** Provided information follows **

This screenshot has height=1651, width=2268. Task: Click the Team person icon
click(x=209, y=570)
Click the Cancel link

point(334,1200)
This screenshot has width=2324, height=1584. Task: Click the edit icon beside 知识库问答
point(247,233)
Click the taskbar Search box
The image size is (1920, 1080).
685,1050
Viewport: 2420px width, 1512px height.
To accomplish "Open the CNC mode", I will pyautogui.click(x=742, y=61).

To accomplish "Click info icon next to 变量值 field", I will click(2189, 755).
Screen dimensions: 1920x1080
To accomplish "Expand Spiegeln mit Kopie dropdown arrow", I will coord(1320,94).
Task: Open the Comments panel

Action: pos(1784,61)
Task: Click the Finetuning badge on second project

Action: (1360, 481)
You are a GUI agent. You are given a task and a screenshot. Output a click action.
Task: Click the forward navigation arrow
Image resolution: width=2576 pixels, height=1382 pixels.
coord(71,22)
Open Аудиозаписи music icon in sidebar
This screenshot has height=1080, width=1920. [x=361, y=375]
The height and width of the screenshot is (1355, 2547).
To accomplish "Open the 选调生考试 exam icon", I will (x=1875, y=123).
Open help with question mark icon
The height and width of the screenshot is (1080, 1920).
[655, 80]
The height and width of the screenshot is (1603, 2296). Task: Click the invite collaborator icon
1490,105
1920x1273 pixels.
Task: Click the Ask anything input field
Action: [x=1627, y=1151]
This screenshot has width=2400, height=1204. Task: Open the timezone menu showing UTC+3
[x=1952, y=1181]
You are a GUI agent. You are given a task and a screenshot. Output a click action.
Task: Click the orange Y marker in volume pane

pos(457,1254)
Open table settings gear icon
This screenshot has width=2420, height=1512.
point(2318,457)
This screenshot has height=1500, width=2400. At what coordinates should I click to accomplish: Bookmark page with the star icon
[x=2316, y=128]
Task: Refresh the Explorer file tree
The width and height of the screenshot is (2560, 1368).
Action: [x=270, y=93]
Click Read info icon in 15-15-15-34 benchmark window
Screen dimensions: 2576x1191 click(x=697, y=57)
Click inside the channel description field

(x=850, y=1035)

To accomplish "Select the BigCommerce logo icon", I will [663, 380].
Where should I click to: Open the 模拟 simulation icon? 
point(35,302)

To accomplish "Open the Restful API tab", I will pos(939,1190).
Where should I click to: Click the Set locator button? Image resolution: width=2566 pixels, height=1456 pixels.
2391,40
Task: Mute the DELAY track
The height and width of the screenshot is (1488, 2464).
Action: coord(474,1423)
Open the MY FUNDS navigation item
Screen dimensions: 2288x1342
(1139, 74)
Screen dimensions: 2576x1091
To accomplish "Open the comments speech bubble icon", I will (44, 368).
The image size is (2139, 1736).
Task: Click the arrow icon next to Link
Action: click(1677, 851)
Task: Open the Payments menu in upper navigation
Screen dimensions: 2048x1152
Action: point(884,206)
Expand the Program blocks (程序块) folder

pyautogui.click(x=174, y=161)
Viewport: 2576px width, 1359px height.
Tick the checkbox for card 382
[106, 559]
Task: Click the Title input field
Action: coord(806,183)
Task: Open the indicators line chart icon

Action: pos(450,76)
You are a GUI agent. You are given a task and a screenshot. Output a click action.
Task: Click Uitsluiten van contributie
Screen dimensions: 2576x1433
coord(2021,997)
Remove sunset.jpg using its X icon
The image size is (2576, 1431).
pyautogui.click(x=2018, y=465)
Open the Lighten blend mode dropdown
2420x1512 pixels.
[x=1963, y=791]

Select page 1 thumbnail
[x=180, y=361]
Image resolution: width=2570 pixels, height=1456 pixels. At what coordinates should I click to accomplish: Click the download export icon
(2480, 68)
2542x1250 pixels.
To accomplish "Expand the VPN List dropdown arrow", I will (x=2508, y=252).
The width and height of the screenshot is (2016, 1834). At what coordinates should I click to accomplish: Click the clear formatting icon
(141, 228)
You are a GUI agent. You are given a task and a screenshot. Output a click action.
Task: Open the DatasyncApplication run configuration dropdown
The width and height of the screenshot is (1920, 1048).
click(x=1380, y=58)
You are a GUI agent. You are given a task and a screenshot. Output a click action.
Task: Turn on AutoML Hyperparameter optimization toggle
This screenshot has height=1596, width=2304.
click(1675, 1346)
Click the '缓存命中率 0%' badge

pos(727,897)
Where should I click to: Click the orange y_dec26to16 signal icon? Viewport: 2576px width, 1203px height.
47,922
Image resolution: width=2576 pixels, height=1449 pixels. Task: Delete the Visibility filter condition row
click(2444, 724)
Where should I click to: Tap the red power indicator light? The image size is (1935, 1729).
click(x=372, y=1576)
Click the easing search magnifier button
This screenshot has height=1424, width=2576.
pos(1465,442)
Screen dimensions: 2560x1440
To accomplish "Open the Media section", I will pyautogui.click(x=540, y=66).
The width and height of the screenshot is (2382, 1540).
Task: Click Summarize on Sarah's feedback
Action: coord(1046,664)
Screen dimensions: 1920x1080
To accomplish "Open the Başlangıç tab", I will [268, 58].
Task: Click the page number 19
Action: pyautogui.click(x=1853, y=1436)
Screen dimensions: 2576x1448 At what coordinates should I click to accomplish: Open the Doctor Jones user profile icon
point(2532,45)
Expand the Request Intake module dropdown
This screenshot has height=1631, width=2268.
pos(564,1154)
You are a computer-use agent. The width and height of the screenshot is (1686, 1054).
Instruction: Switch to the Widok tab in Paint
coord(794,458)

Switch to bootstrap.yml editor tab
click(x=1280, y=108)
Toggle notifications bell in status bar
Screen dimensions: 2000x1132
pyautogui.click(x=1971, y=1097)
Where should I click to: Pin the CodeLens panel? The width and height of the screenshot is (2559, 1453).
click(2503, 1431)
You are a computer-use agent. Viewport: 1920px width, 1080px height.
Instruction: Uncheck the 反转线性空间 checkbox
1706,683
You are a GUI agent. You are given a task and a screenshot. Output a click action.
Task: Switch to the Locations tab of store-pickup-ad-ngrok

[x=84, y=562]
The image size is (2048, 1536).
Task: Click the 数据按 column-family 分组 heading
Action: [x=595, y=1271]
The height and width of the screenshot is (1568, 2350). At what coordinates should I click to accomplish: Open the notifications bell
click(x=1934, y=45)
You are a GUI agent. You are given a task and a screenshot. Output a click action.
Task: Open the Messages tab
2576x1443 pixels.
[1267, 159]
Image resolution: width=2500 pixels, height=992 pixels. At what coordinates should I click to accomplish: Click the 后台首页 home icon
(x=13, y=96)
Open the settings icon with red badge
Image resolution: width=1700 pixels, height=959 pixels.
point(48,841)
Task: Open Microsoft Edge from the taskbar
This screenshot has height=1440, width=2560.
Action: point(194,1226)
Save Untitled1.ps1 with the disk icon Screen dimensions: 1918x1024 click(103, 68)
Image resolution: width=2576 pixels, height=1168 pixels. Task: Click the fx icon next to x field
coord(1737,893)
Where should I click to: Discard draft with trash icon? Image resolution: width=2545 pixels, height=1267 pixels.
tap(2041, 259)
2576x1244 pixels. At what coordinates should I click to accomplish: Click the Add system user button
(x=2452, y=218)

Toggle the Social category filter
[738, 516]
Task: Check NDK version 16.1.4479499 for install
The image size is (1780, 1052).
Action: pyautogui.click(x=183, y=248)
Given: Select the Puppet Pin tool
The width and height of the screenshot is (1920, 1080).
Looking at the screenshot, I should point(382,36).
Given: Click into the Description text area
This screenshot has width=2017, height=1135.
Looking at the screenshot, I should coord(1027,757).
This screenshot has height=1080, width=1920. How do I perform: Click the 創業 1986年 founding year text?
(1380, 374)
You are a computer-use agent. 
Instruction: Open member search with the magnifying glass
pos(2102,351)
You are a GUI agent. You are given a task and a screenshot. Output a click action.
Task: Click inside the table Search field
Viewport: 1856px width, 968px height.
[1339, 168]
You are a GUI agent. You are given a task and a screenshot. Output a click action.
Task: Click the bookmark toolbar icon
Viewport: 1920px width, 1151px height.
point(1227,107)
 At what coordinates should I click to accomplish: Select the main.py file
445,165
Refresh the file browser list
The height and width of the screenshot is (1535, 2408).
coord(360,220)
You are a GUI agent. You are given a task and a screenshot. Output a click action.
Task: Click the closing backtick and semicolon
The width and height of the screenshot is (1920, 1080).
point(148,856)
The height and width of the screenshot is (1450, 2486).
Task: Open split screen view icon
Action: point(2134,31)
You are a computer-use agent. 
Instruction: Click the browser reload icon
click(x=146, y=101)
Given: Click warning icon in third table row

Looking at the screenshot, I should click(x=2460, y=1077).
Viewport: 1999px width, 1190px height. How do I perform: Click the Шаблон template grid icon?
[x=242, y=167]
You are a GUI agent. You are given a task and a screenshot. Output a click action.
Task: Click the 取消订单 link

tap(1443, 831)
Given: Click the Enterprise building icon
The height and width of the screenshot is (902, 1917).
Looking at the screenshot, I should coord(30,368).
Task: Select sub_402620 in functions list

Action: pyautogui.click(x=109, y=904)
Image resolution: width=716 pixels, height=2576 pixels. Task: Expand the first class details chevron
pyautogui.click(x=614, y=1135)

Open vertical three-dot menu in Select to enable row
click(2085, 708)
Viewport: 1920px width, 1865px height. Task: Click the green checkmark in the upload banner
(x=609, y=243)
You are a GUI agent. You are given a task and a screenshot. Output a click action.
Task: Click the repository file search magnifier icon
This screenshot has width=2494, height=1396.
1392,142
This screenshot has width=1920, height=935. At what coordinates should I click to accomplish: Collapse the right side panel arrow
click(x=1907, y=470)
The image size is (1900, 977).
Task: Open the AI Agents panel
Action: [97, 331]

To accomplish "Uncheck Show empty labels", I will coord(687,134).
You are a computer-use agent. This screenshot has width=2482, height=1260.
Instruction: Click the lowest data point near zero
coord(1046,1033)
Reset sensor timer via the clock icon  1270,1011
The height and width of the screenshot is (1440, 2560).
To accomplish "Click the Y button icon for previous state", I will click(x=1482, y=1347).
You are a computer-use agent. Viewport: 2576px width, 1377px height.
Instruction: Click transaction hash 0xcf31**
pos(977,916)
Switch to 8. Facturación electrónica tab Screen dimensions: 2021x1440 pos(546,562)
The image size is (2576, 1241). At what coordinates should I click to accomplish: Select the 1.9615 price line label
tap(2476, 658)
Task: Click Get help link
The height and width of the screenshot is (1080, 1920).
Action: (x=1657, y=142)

** End of Provided information **

Directions for this task: Which lines hold the string "help"? Copy all of them from the data above.

Exercise output:
Open help with question mark icon
Task: Click Get help link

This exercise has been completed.